**The task**
Your response should match the records line for line.

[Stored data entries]
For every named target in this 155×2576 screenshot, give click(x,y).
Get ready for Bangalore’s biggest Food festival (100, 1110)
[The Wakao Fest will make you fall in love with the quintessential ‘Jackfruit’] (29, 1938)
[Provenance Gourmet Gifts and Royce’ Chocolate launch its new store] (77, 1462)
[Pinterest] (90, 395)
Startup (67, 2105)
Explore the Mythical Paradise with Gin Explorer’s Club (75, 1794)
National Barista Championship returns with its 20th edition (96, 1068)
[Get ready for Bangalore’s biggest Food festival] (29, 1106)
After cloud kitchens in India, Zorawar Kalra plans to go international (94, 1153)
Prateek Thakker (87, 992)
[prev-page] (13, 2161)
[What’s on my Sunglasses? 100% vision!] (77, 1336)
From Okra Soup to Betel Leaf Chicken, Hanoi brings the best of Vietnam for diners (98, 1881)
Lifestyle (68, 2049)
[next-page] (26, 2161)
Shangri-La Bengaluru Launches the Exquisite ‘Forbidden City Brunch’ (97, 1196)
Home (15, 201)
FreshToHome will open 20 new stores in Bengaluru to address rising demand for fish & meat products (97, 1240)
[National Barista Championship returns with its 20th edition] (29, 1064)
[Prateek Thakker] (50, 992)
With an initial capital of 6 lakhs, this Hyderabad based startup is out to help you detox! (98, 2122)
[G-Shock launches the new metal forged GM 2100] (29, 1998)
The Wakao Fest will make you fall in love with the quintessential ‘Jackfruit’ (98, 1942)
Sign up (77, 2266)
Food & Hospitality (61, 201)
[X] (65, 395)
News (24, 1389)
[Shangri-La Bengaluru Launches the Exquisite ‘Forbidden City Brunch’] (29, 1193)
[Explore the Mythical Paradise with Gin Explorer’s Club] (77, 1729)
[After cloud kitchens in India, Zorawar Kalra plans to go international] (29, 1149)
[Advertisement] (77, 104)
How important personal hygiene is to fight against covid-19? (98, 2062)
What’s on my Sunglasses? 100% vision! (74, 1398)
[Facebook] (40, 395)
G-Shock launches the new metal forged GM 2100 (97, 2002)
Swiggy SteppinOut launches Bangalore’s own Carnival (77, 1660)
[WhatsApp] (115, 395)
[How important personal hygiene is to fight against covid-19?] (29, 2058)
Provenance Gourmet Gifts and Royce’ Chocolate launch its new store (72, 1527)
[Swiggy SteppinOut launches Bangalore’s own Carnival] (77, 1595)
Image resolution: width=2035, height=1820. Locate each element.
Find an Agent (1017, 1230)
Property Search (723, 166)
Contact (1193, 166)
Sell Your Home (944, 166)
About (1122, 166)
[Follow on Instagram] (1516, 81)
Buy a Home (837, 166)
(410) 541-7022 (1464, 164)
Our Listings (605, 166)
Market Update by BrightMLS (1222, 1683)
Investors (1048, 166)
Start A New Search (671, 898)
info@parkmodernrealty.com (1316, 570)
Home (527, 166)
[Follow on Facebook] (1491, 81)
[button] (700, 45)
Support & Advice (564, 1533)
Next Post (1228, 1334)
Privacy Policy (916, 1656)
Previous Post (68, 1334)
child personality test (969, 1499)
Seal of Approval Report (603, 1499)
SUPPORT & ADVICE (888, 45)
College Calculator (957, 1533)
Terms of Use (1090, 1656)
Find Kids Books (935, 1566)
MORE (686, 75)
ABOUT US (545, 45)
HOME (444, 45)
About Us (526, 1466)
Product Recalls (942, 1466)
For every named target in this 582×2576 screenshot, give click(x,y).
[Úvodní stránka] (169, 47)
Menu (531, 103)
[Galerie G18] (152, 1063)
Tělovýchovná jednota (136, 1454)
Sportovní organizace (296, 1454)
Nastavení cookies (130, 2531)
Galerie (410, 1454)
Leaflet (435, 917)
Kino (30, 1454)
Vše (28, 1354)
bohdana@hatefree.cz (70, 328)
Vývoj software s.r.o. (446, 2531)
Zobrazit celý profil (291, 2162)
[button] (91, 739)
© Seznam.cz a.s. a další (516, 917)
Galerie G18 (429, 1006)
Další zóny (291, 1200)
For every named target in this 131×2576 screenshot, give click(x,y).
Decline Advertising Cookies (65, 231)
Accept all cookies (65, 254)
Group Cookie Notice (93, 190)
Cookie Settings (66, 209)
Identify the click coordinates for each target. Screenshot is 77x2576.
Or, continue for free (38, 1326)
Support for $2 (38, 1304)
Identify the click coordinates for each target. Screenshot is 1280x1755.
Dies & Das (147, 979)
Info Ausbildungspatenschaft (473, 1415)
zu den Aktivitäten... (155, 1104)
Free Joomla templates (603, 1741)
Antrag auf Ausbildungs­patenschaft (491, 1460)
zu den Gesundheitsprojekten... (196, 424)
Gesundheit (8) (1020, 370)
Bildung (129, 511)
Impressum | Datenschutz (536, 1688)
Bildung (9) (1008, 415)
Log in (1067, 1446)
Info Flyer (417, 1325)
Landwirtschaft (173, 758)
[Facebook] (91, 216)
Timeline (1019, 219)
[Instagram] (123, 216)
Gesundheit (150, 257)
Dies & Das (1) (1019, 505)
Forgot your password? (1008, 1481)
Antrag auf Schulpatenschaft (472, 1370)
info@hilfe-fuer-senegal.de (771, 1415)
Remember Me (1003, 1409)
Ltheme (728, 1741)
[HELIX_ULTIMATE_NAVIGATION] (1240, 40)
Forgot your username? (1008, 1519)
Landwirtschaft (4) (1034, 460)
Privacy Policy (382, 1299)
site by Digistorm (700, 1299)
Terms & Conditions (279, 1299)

**Response to this exercise**
For every named target in this 155×2576 screenshot, give click(x,y).
Get ready for Bangalore’s biggest Food festival (100, 1110)
[The Wakao Fest will make you fall in love with the quintessential ‘Jackfruit’] (29, 1938)
[Provenance Gourmet Gifts and Royce’ Chocolate launch its new store] (77, 1462)
[Pinterest] (90, 395)
Startup (67, 2105)
Explore the Mythical Paradise with Gin Explorer’s Club (75, 1794)
National Barista Championship returns with its 20th edition (96, 1068)
[Get ready for Bangalore’s biggest Food festival] (29, 1106)
After cloud kitchens in India, Zorawar Kalra plans to go international (94, 1153)
Prateek Thakker (87, 992)
[prev-page] (13, 2161)
[What’s on my Sunglasses? 100% vision!] (77, 1336)
From Okra Soup to Betel Leaf Chicken, Hanoi brings the best of Vietnam for diners (98, 1881)
Lifestyle (68, 2049)
[next-page] (26, 2161)
Shangri-La Bengaluru Launches the Exquisite ‘Forbidden City Brunch’ (97, 1196)
Home (15, 201)
FreshToHome will open 20 new stores in Bengaluru to address rising demand for fish & meat products (97, 1240)
[National Barista Championship returns with its 20th edition] (29, 1064)
[Prateek Thakker] (50, 992)
With an initial capital of 6 lakhs, this Hyderabad based startup is out to help you detox! (98, 2122)
[G-Shock launches the new metal forged GM 2100] (29, 1998)
The Wakao Fest will make you fall in love with the quintessential ‘Jackfruit’ (98, 1942)
Sign up (77, 2266)
Food & Hospitality (61, 201)
[X] (65, 395)
News (24, 1389)
[Shangri-La Bengaluru Launches the Exquisite ‘Forbidden City Brunch’] (29, 1193)
[Explore the Mythical Paradise with Gin Explorer’s Club] (77, 1729)
[After cloud kitchens in India, Zorawar Kalra plans to go international] (29, 1149)
[Advertisement] (77, 104)
How important personal hygiene is to fight against covid-19? (98, 2062)
What’s on my Sunglasses? 100% vision! (74, 1398)
[Facebook] (40, 395)
G-Shock launches the new metal forged GM 2100 (97, 2002)
Swiggy SteppinOut launches Bangalore’s own Carnival (77, 1660)
[WhatsApp] (115, 395)
[How important personal hygiene is to fight against covid-19?] (29, 2058)
Provenance Gourmet Gifts and Royce’ Chocolate launch its new store (72, 1527)
[Swiggy SteppinOut launches Bangalore’s own Carnival] (77, 1595)
Image resolution: width=2035, height=1820. Locate each element.
Find an Agent (1017, 1230)
Property Search (723, 166)
Contact (1193, 166)
Sell Your Home (944, 166)
About (1122, 166)
[Follow on Instagram] (1516, 81)
Buy a Home (837, 166)
(410) 541-7022 (1464, 164)
Our Listings (605, 166)
Market Update by BrightMLS (1222, 1683)
Investors (1048, 166)
Start A New Search (671, 898)
info@parkmodernrealty.com (1316, 570)
Home (527, 166)
[Follow on Facebook] (1491, 81)
[button] (700, 45)
Support & Advice (564, 1533)
Next Post (1228, 1334)
Privacy Policy (916, 1656)
Previous Post (68, 1334)
child personality test (969, 1499)
Seal of Approval Report (603, 1499)
SUPPORT & ADVICE (888, 45)
College Calculator (957, 1533)
Terms of Use (1090, 1656)
Find Kids Books (935, 1566)
MORE (686, 75)
ABOUT US (545, 45)
HOME (444, 45)
About Us (526, 1466)
Product Recalls (942, 1466)
For every named target in this 582×2576 screenshot, give click(x,y).
[Úvodní stránka] (169, 47)
Menu (531, 103)
[Galerie G18] (152, 1063)
Tělovýchovná jednota (136, 1454)
Sportovní organizace (296, 1454)
Nastavení cookies (130, 2531)
Galerie (410, 1454)
Leaflet (435, 917)
Kino (30, 1454)
Vše (28, 1354)
bohdana@hatefree.cz (70, 328)
Vývoj software s.r.o. (446, 2531)
Zobrazit celý profil (291, 2162)
[button] (91, 739)
© Seznam.cz a.s. a další (516, 917)
Galerie G18 (429, 1006)
Další zóny (291, 1200)
For every named target in this 131×2576 screenshot, give click(x,y).
Decline Advertising Cookies (65, 231)
Accept all cookies (65, 254)
Group Cookie Notice (93, 190)
Cookie Settings (66, 209)
Identify the click coordinates for each target. Screenshot is 77x2576.
Or, continue for free (38, 1326)
Support for $2 (38, 1304)
Identify the click coordinates for each target. Screenshot is 1280x1755.
Dies & Das (147, 979)
Info Ausbildungspatenschaft (473, 1415)
zu den Aktivitäten... (155, 1104)
Free Joomla templates (603, 1741)
Antrag auf Ausbildungs­patenschaft (491, 1460)
zu den Gesundheitsprojekten... (196, 424)
Gesundheit (8) (1020, 370)
Bildung (129, 511)
Impressum | Datenschutz (536, 1688)
Bildung (9) (1008, 415)
Log in (1067, 1446)
Info Flyer (417, 1325)
Landwirtschaft (173, 758)
[Facebook] (91, 216)
Timeline (1019, 219)
[Instagram] (123, 216)
Gesundheit (150, 257)
Dies & Das (1) (1019, 505)
Forgot your password? (1008, 1481)
Antrag auf Schulpatenschaft (472, 1370)
info@hilfe-fuer-senegal.de (771, 1415)
Remember Me (1003, 1409)
Ltheme (728, 1741)
[HELIX_ULTIMATE_NAVIGATION] (1240, 40)
Forgot your username? (1008, 1519)
Landwirtschaft (4) (1034, 460)
Privacy Policy (382, 1299)
site by Digistorm (700, 1299)
Terms & Conditions (279, 1299)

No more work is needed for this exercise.